A novel endoscopic technique which has been proposed involves the utilization of magnetic devices to produce a dual-path enteral bypass from the jejunum to the terminal ileum. Self-assembling magnets are placed simultaneously at enteroscopy and colonoscopy and then cause permanent necrosis of the intestinal wall to produce a permanent bypass [88]. However, this remains an experimental technique, and all reported cases required laparoscopic evaluation (along with abdominal radiograph) to confirm the position of magnet placement which brings into question the benefits of such a procedure over traditional laparoscopic surgery.

Conclusions and Future Perspectives

The surgical treatment of patients with obesity and metabolic syndrome has evolved considerably over the past 50 years. Large advances have been made in relation to restrictive procedures (including sleeve gastrectomy and gastric band), gastric bypass and malabsorptive procedures such as biliopancreatic diversion. Other procedures such as vertical banded gastroplasty are now not routinely performed as part of current bariatric surgical practice, although knowledge of these procedures is still required for present-day surgeons who may be confronted with patients who have previously undergone these forms of surgery.
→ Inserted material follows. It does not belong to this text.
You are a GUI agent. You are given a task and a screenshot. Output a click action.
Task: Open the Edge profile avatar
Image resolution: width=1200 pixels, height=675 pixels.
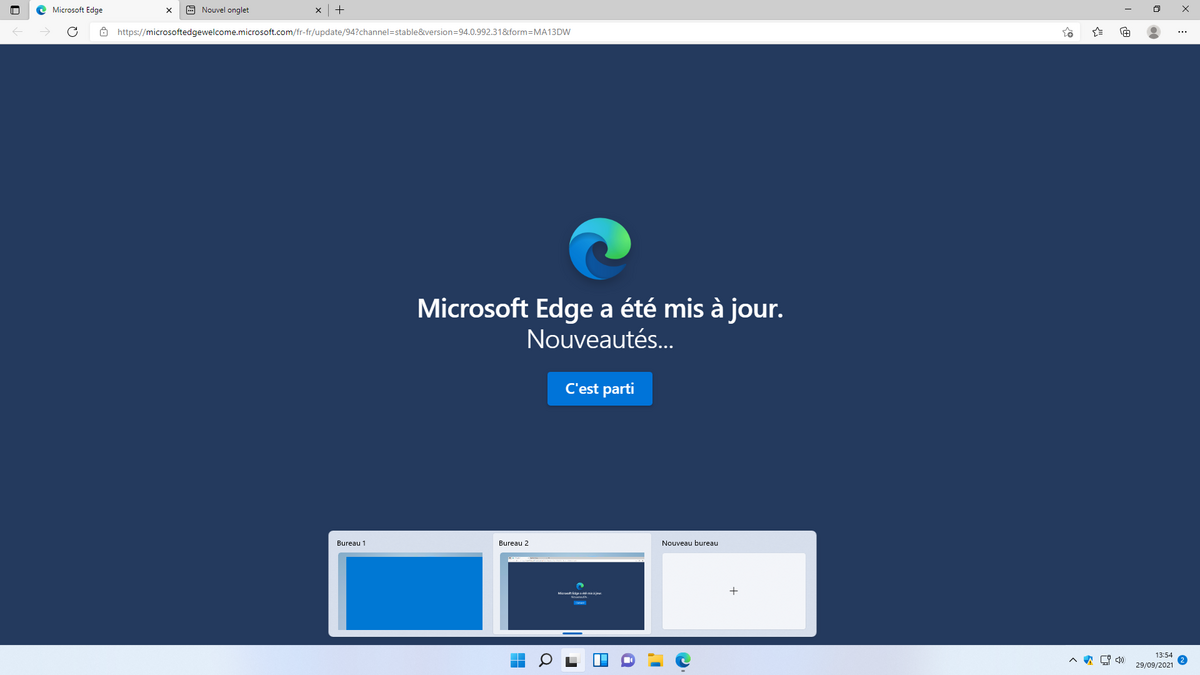(1153, 31)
Arguably, one of the largest developments in bariatric surgical practice has been the advent of laparoscopic surgery with the associated improvement in patient outcomes and technical advances in surgical approaches and ergonomics. The role of endoscopic techniques is yet to be definitively established but it is likely that these methods will develop alongside traditional surgical methodology synergistically and complement each other in the management of patients with obesity and metabolic syndrome.
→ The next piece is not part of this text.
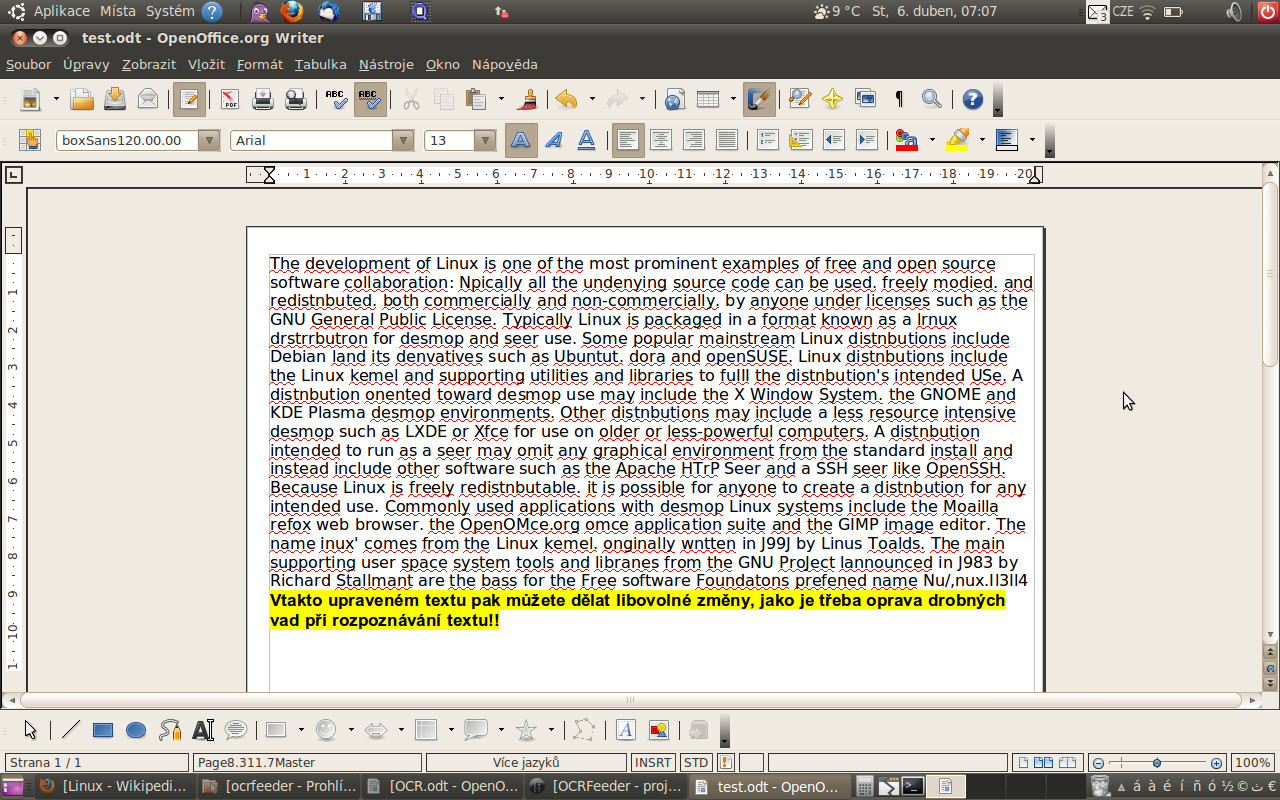Click the Paintbrush format clone icon

(x=529, y=99)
In the current era of rapid technological advancement within healthcare, the field of bariatric and metabolic surgery has the potential to continue to develop in order to further improve patient outcomes. Although there remains scope for novel surgical techniques, other areas of healthcare development may represent the largest potential gains for improving patient outcomes. Across the field of healthcare delivery, there has been a focus upon delivering personalized therapies that are specifically tailored to each individual [89]. This has the potential to take various forms including analysing an individual’s genetic composition to select the most effective form of therapy [90], or modulating a patient’s gut microbiome as a therapeutic intervention for the management of obesity and metabolic syndrome [91, 92].
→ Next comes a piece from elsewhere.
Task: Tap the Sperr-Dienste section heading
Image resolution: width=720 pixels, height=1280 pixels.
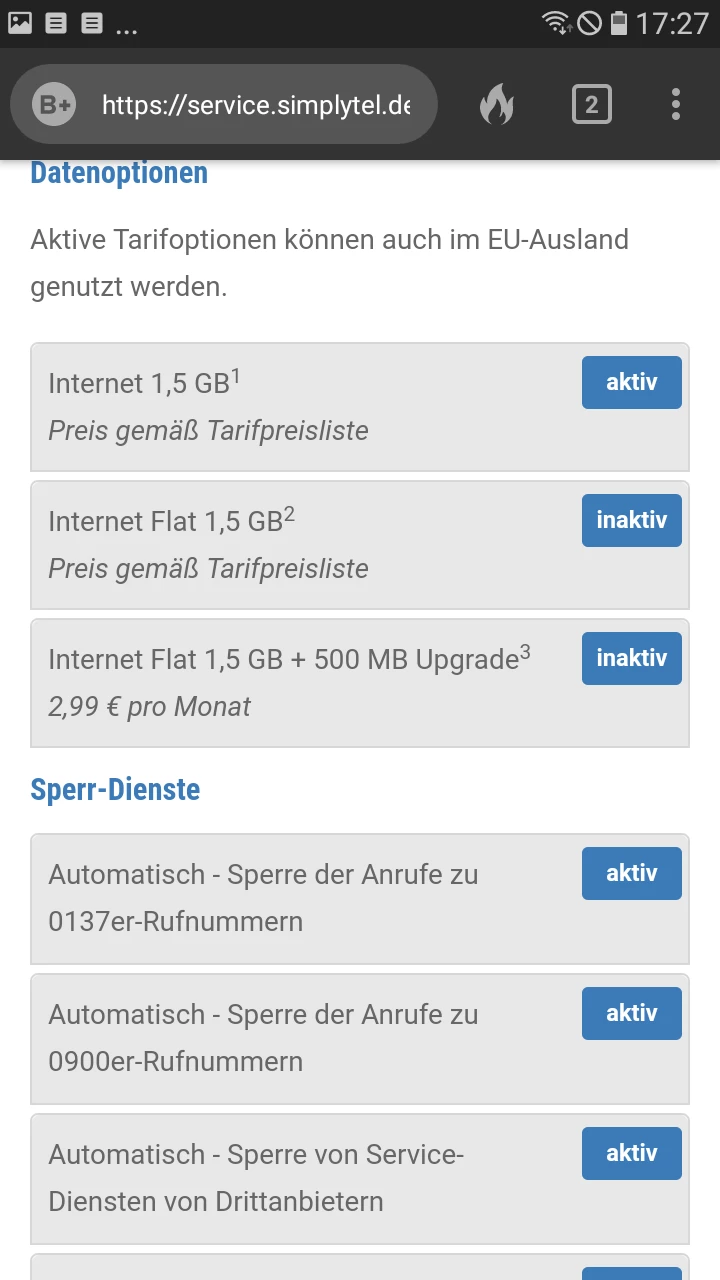Action: [115, 789]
Recent years have seen significant advances in novel pharmacological therapies for the treatment of obesity-related conditions such as type 2 diabetes (T2DM) where glucagon-like peptide-1 (GLP-1) analogues including liraglutide or semaglutide have demonstrated promising results [93,94,95]. These advances in pharmacological treatments may allow for bariatric and metabolic surgical procedures to be used in conjunction with novel medical therapies in a combined approach as complementary techniques for treatment of T2DM (similar to that which is considered the ‘gold-standard’ in the treatment of many cancer types with surgery being utilized alongside chemotherapy, radiotherapy or pharmacological therapy) [96].

The role of artificial intelligence within surgical practice also remains to be established, and this has already been utilized to automatically recognize the operative steps involved in laparoscopic sleeve gastrectomy [97]. This could provide a potentially useful training and research tool, as well as having the ability to define assess intra-operative technique for the risk of developing post-operative complications, and thus provide a real-time warning to operating surgeons of these potential hazards [97].

By coupling current surgical therapies for the management of complex obesity and metabolic syndrome with the rapid technological advancement which is currently being developed in many fields of healthcare, it is possible that the future will hold even more significant advances in this field than those which have already occurred over the past 50 years of bariatric surgical practice.